▼

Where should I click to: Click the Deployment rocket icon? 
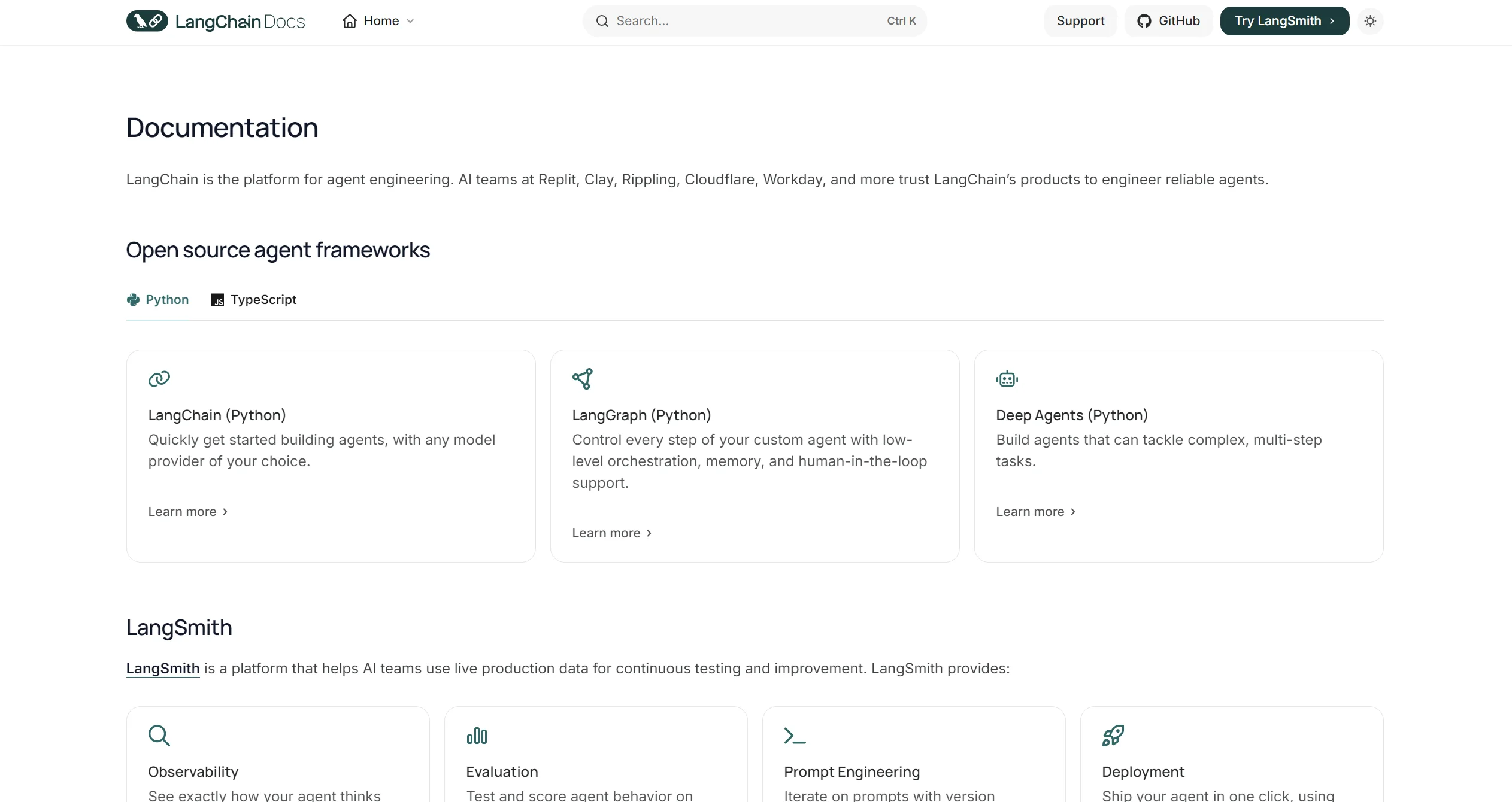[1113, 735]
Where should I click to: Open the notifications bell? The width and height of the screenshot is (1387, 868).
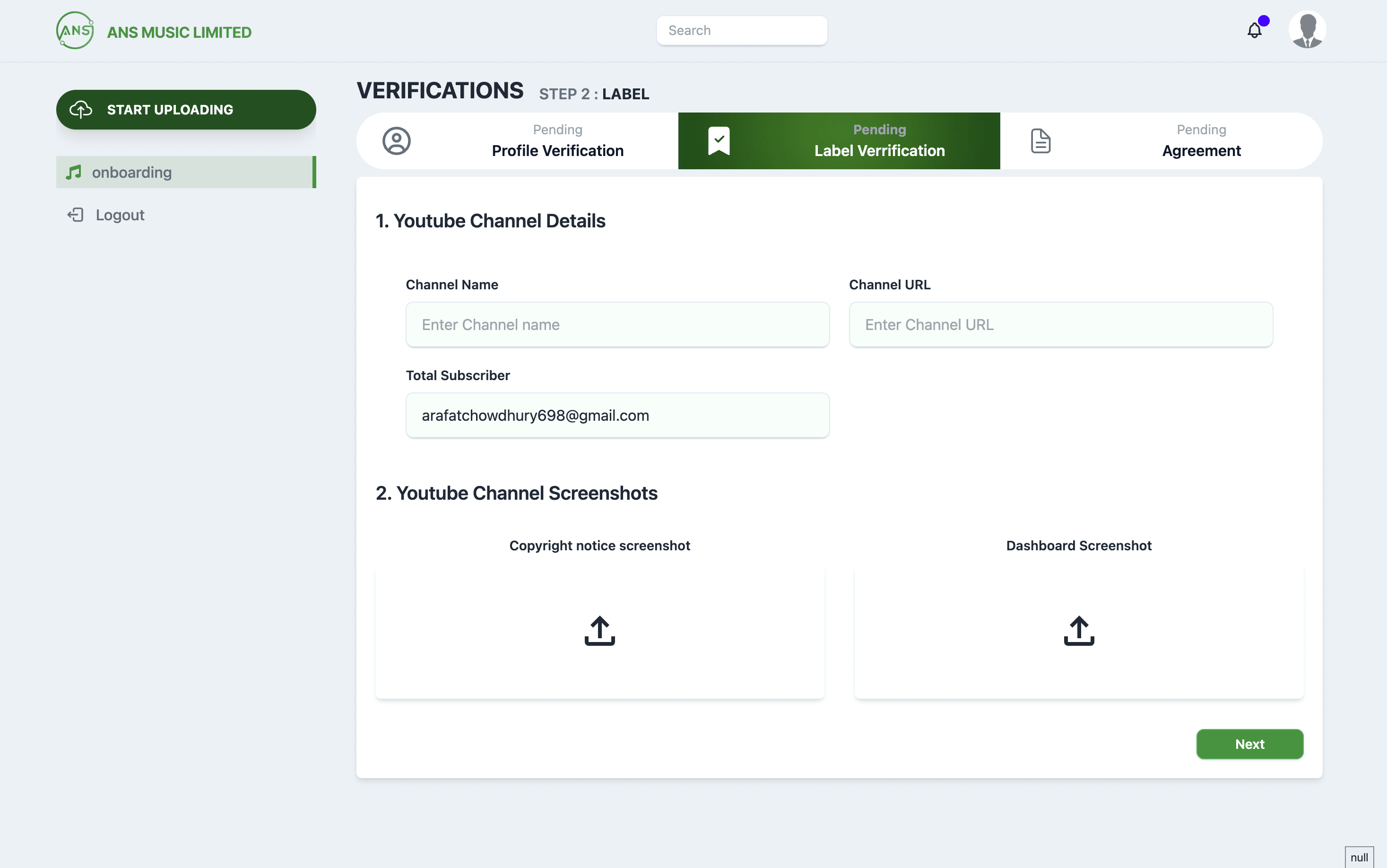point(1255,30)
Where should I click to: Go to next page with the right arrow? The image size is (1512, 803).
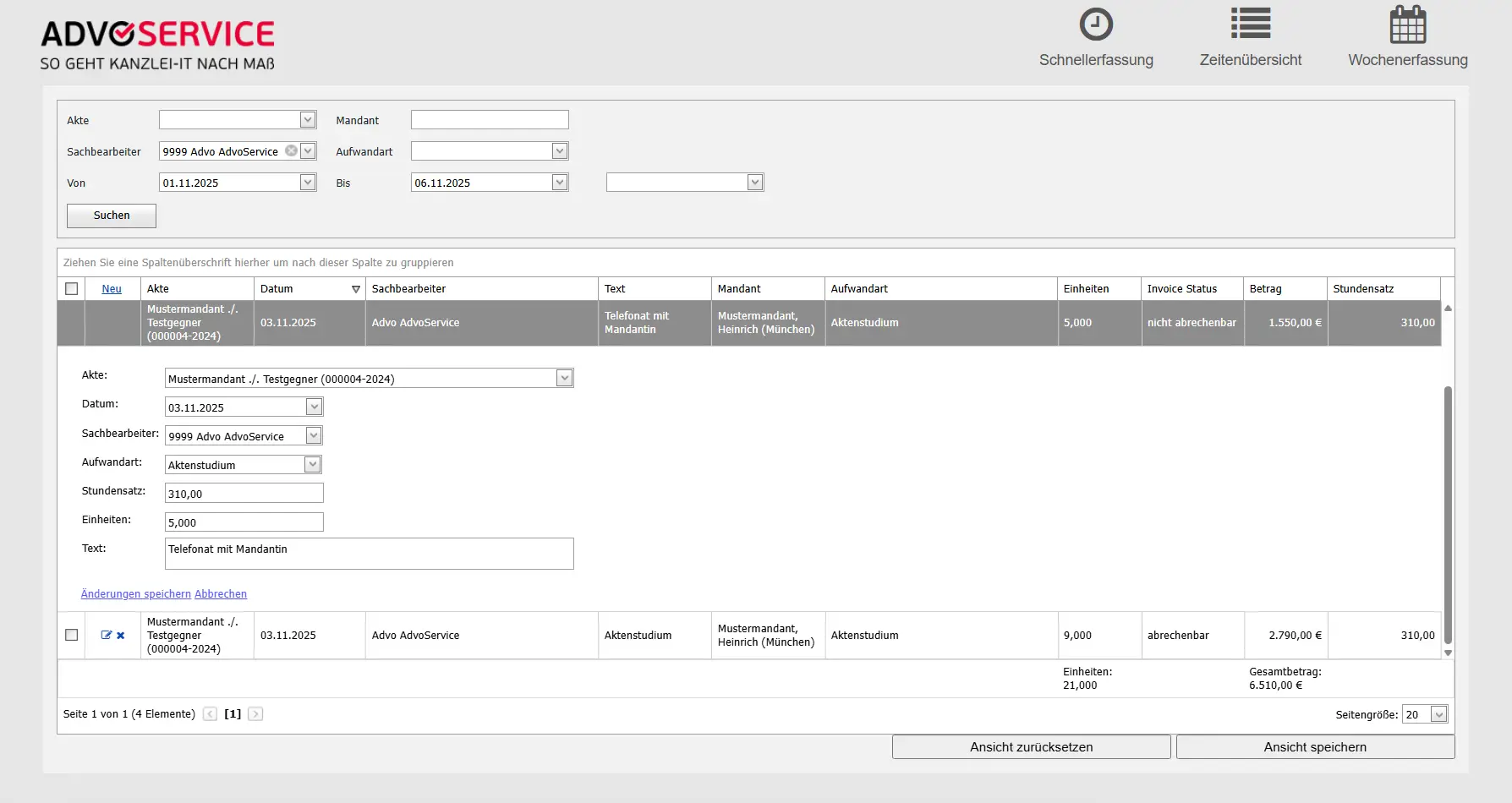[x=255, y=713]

▲

Write out again, word for word, the lines from the one holding "Where should I click to: Go" through the final line of the listing, including both ends but no pictures.

#### OUTPUT OF THE EXERCISE:
Where should I click to: Go to next page with the right arrow? The image size is (1512, 803).
[x=255, y=713]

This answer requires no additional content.